IBM has introduced a $7,200 VoiceType system that recognizes any 7,000 slowly spoken words. The key board and software were developed with Dragon Systems (Newton, MA). [Los Angeles Times. San Jose Mercury, 5/26.]

The leaders in commercial speaker-independent speech recognition appear to be Probe Research Inc. (Cedar Knolls, NJ) and Voice Information Associates Inc. (Lexington, MA). Performance can't match speaker-trained, isolated-word results by Dragon Systems Inc. (Boston, MA), and Kurzweil Applied Intelligence Inc. (Boston, MA), of course. DragonDictate will recognize a 30,000-word vocabulary at 40 wpm (95% accuracy) for $9,000. [A $3,100 system is also available. On market is computer professionals with repetitive strain injuries.] Hitachi is currently trying to develop neural-network systems, while NEC is focusing on Japanese-to-English speech translation. [Business Week, 6/3.]

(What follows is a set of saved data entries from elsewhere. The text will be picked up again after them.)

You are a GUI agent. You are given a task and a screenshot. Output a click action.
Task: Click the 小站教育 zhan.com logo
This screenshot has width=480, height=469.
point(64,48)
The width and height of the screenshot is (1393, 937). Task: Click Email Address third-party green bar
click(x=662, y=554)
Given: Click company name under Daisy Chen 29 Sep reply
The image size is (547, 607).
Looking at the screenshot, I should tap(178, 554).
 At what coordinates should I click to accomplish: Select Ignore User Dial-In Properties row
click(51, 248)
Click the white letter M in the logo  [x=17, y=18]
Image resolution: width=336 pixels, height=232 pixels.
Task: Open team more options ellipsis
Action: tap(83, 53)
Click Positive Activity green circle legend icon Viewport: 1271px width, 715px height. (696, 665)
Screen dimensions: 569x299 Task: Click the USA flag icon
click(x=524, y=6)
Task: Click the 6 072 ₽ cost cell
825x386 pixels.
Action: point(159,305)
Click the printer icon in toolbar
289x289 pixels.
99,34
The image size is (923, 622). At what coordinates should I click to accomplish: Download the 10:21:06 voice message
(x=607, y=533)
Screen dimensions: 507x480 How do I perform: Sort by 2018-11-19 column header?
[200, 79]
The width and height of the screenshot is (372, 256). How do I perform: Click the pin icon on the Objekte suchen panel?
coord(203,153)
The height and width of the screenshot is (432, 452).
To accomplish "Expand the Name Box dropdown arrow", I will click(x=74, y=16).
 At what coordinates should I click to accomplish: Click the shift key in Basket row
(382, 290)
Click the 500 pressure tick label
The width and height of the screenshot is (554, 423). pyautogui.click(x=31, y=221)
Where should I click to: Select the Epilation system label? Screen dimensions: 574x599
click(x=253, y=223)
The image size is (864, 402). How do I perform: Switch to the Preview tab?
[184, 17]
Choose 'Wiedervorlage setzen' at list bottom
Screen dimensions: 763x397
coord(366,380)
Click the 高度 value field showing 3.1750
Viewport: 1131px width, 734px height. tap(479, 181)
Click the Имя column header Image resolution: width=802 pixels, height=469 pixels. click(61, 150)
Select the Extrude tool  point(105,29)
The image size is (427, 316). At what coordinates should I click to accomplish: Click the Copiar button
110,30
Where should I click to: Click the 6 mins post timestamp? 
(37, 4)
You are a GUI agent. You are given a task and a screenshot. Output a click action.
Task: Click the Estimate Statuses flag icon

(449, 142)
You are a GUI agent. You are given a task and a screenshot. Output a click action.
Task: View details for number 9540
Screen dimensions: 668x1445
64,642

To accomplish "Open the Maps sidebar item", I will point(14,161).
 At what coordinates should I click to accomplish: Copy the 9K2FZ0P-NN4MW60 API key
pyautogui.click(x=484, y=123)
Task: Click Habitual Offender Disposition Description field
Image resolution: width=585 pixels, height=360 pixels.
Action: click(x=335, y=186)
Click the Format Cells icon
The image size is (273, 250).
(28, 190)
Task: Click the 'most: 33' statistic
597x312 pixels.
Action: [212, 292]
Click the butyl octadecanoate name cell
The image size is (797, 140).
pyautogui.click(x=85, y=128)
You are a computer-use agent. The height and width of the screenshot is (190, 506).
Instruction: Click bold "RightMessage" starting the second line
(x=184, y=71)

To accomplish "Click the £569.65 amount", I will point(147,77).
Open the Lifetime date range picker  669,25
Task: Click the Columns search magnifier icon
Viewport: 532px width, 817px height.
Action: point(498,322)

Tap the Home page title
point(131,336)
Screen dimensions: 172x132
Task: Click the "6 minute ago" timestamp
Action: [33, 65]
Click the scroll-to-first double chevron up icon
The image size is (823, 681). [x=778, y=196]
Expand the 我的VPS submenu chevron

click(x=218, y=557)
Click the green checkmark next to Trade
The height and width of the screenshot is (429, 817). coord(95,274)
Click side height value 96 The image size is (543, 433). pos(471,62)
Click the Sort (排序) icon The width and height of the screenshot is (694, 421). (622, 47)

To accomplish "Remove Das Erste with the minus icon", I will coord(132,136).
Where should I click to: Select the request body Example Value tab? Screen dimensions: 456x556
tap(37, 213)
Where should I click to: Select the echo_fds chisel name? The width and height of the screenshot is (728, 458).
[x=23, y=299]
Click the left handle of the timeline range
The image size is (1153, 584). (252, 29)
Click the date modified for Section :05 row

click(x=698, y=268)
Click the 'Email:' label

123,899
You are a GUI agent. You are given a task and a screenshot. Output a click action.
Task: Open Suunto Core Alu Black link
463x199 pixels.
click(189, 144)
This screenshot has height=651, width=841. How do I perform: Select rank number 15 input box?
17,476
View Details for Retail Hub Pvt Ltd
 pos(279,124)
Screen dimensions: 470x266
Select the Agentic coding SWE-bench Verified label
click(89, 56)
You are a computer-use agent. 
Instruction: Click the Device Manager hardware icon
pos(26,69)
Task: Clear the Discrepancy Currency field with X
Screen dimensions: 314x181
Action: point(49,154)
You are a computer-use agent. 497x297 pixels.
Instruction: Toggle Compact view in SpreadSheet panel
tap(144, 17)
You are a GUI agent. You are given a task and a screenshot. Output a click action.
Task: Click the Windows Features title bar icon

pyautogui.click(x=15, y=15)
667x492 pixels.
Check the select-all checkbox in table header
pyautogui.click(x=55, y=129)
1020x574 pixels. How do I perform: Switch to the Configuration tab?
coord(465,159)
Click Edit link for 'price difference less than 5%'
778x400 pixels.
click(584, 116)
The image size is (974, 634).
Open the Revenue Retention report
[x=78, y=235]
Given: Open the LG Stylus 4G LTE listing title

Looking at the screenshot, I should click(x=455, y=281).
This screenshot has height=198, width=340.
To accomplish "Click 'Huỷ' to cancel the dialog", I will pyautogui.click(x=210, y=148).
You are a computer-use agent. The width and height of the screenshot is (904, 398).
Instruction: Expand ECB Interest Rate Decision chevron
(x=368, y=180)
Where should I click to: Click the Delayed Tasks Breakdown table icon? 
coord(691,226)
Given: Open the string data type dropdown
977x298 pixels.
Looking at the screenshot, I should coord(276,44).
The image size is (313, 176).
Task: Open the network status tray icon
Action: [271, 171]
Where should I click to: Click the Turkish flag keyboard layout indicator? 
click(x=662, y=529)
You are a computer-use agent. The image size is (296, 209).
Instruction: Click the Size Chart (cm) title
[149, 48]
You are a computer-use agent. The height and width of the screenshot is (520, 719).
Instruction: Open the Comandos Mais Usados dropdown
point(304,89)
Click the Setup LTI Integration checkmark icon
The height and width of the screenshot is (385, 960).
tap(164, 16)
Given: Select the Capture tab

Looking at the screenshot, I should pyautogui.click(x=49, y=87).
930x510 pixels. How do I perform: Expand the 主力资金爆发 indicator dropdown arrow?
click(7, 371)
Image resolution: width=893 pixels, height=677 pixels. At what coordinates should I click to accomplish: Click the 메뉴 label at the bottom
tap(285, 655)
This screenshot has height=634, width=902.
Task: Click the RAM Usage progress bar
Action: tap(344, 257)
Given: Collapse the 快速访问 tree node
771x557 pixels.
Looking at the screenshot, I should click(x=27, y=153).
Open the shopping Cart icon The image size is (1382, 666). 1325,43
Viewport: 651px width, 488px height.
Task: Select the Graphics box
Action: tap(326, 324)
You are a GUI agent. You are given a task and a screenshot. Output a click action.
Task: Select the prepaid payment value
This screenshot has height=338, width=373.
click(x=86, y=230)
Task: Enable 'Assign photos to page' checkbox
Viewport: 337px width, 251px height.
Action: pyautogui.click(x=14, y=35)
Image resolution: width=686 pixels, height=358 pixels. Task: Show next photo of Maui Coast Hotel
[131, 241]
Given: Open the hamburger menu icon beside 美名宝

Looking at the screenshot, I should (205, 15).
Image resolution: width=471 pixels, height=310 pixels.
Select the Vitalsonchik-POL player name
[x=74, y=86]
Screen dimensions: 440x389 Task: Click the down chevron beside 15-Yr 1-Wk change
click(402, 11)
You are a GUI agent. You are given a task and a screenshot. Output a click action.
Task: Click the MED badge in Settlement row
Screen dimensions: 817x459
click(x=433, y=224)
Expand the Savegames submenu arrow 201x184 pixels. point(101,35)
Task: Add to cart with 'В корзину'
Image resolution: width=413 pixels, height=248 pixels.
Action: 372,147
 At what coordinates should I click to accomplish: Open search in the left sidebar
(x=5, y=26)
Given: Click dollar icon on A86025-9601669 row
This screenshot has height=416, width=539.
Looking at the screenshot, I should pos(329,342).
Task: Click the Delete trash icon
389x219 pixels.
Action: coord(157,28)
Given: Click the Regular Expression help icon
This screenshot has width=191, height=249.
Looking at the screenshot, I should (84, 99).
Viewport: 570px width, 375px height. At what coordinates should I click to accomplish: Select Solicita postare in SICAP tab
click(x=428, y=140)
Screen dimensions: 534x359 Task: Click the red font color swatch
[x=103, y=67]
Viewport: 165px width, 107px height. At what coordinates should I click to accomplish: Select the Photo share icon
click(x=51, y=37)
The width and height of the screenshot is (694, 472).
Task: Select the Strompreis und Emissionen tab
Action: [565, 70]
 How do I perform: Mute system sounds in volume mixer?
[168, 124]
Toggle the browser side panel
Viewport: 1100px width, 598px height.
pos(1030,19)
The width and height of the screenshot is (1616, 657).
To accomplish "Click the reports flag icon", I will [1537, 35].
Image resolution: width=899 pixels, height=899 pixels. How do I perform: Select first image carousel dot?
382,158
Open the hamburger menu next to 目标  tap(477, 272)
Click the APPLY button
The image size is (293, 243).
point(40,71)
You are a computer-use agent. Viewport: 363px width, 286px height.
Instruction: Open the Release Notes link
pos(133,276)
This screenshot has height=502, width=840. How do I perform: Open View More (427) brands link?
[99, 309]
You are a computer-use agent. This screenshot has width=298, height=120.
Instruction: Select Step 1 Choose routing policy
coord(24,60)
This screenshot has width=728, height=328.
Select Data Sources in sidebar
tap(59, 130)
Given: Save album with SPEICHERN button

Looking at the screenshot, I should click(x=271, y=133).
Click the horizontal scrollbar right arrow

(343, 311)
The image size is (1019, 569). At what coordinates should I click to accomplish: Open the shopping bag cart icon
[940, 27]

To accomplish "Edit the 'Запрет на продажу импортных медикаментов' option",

Several Labs (BBN, CMU, MIT Lab for CS, SRI, Unisys, MIT Lincoln Labs, and Dragon Systems) have been developing "travel reservation" systems as a technology-driving project under DARPA sponsorship, and companies like AT&T, TI, and INRS/Bell Canada have joined the competition. A database of task-related speech samples is available, and the companies often share training data. The airline reservation database is limited to a few cities, carriers, and tasks -- about 1,200 words total -- so claims about recognition accuracy are highly optimistic.

SRI has recently gotten good press about its prototype Decipher system. (E.g., Don Clark, SF Chronicle, 6/13.) SRI is also working on applications in language instruction, telephone- based banking, and perhaps control of "smart car" dashboard functions. Phonetic recognition from connected speech is quite good, but the semantic templates are still very limited. I've seen the system demoed. Performance was often poor with untrained speakers (things like "When can I go to ..." mistaken for "When Continental ..."), but seemed reliable when the developers queried the database. Patti Price has added a breathing model to eliminate some of the end-of-sentence artifacts, but chair squeaks and extraneous conversation are sometimes picked up as syllables. Additional work on semantics will have a quick payoff, but I doubt that speech recognition technology will support unrestricted vocabulary any time soon.

One problem with current telephone banking is that anyone with your checking account number and social security number can call up and get your account history. Personal ID numbers (PINs) are more secure than SSNs, but not all banks or customers want to use them. I'm sure there's going to be a big demand for voice- identification systems, but I haven't heard much about voiceprint identification research.